• _MATERIAL FOR THIS TASK_

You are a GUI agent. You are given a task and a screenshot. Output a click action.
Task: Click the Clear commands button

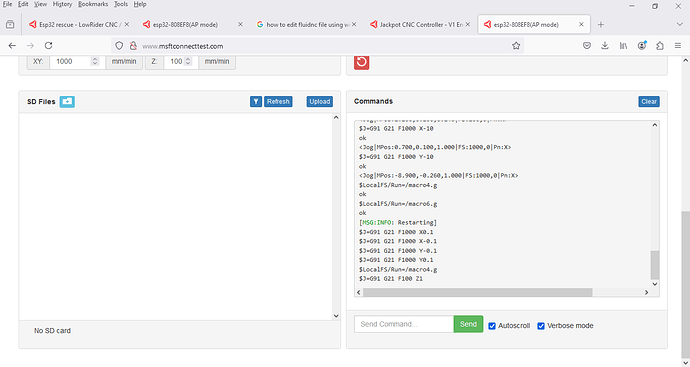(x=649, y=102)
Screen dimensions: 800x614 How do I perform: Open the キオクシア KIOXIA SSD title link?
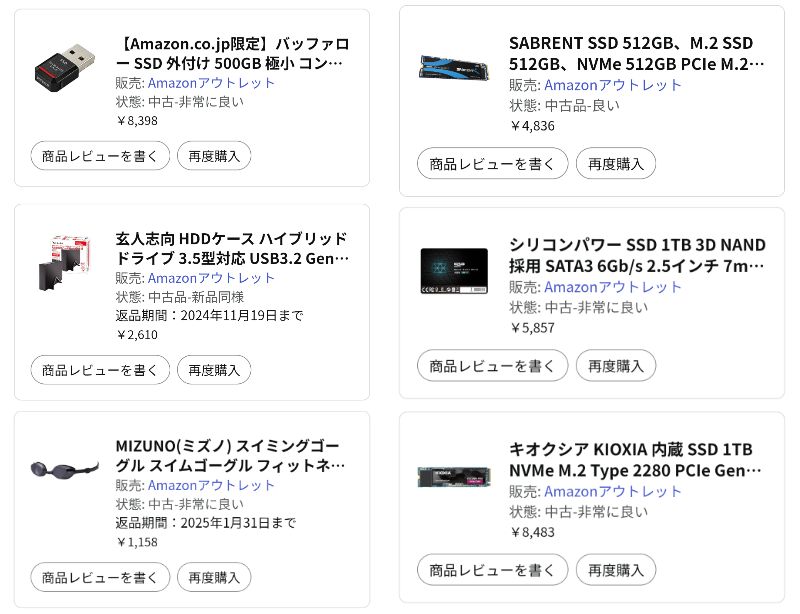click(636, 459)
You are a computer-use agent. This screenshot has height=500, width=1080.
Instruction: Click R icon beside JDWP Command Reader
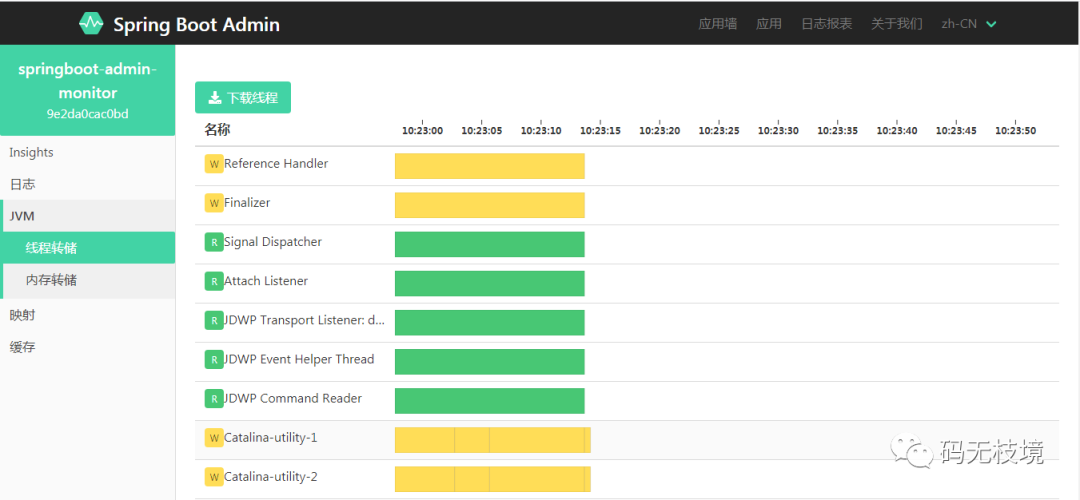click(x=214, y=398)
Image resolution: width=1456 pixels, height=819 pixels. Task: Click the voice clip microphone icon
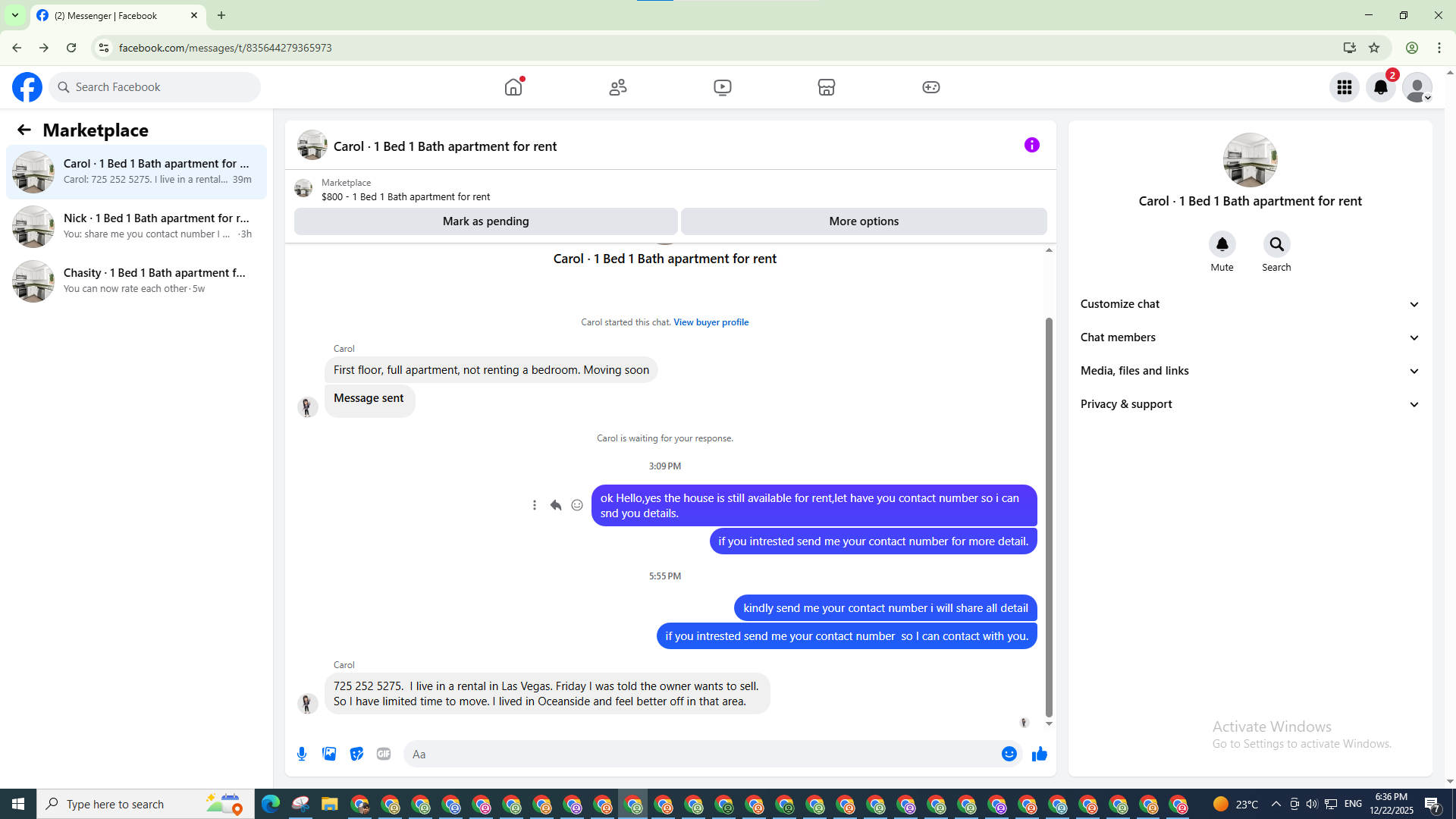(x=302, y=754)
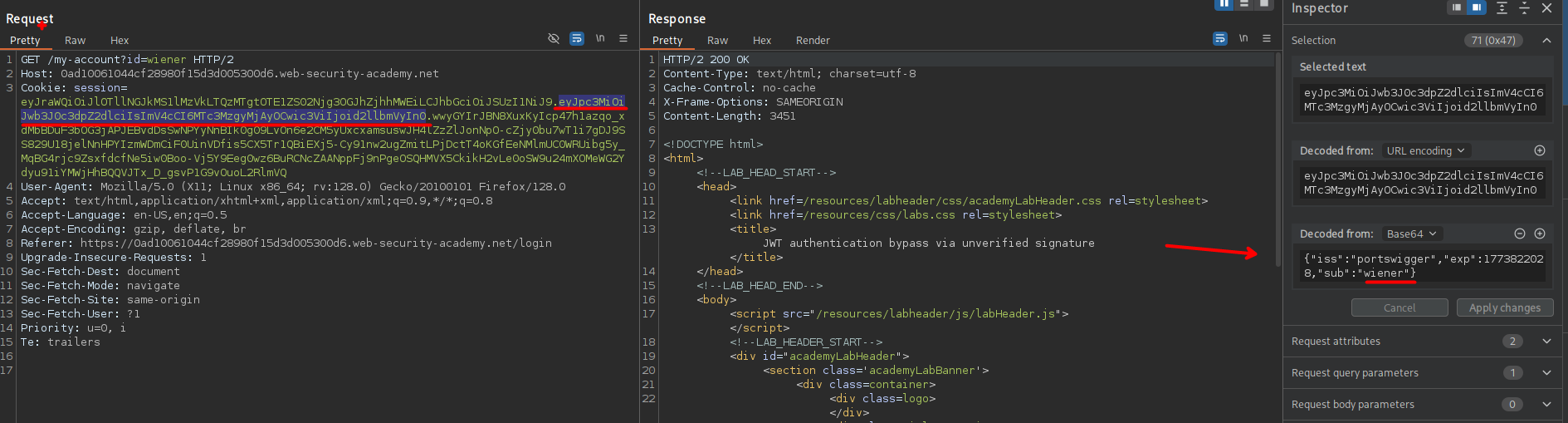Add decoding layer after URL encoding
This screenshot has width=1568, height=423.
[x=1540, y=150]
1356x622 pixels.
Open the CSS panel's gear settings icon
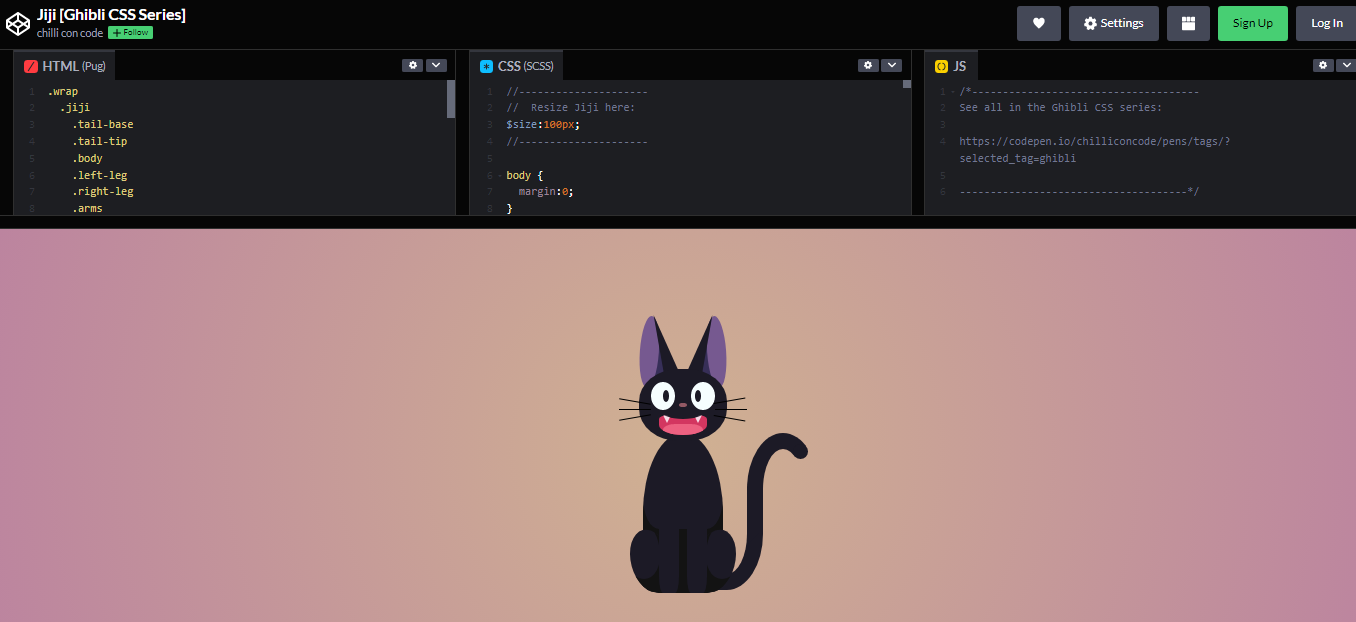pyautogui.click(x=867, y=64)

• _WHAT THE EXERCISE ASKS_
Can you write out the records above again with every "icon" swapped for "symbol", changing nothing else and leaving the pictures out?

• _FINISHED TASK_
You are a GUI agent. You are given a task and a screenshot. Output a click action.
Task: Click the Clear commands button

(x=649, y=102)
Screen dimensions: 800x614 How do I perform: Open the キオクシア KIOXIA SSD title link?
click(636, 459)
You are a computer-use agent. This screenshot has height=500, width=1080.
Instruction: Click R symbol beside JDWP Command Reader
click(x=214, y=398)
Image resolution: width=1456 pixels, height=819 pixels. Task: Click the voice clip microphone symbol
(x=302, y=754)
Add decoding layer after URL encoding
This screenshot has width=1568, height=423.
[x=1540, y=150]
1356x622 pixels.
Open the CSS panel's gear settings symbol
pyautogui.click(x=867, y=64)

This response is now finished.